Gleeson- Heneka collaborative projects
to be announced
The cell biology of Alzheimer’s disease; amyloid-ß production and neuroinflammatory responses
Alzheimer’s disease (AD) is a chronic, multifactorial neurodegenerative disorder and the most prevalent dementing disease. Pathological characteristics of AD include extracellular deposition of β-amyloid (Aβ) and intracellular neurofibrillary tangles, believed to play an important role in the pathogenesis of this disease. Genome-wide analysis suggests that several genes that increase the risk for sporadic Alzheimer's disease encode factors, which either regulate endosomal sorting events or the inflammatory reaction. The APOE gene has been identified as the most significant genetic risk factor for late onset AD. The apoE protein is believed to affect AD pathogenesis through a variety of mechanisms, including effects on the blood brain barrier, the innate immune system, synaptic function and the accumulation of Aβ. Aβ deposition and abnormal tau protein cause loss of synaptic function, mitochondrial damage, activation of microglia, resulting in neuronal death. It is becoming increasingly evident that neuroinflammation mediated by primed microglia cells also contribute to AD pathogenesis, making neuroinflammation another important hallmark of AD pathology.
The project aims to investigate the influence of neuroinflammation on Aβ production, in particular the impact of inflammatory cytokines on intracellular convergence of BACE and APP and Aβ production in primary neurons. This will be performed by investigating the impact of immunostimulated microglia supernatants on BACE1 and APP trafficking and Aβ production in cultured primary neurons.

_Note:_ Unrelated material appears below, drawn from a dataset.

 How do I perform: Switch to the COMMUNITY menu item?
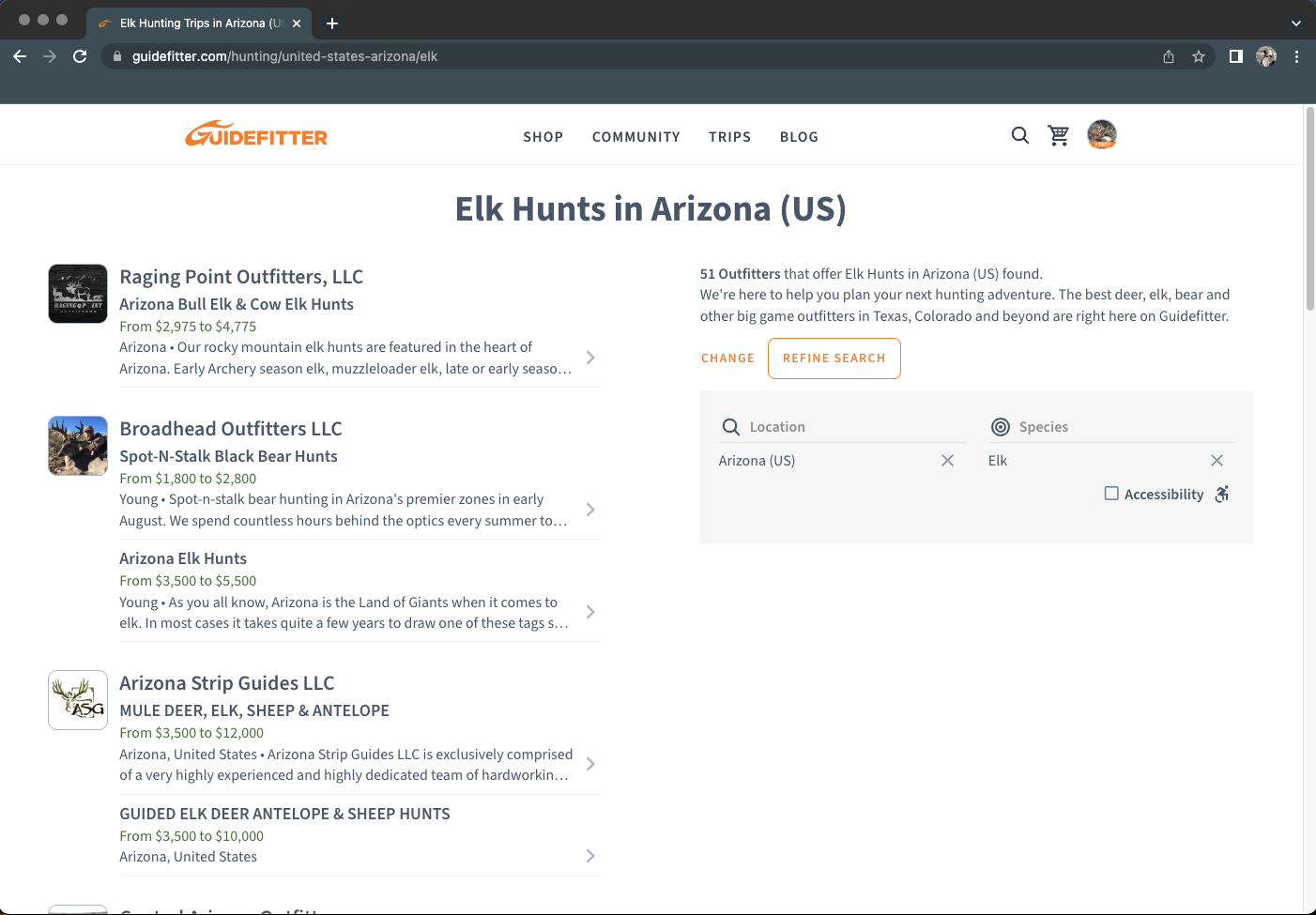point(635,136)
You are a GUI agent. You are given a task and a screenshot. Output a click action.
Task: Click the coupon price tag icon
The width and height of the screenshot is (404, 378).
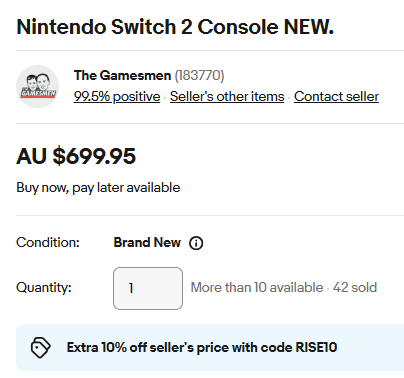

Mutant microglia for human AD risk genes will be obtained from APOE target replacement mice (APOE 2/3/4) and compared to wild type microglia in terms of function before and after immunostimulation. Supernatants of immunostimulated microglia will be used to identify and compare inflammatory cytokines, complement factors and ROS. Primary cortical neurons will then be subjected to these supernatants and APP processing, BACE1 promotor regulation, transcription and expression will be analysed. Furthermore, APP and BACE1 trafficking will be studied in the presence and absence of the described supernatants.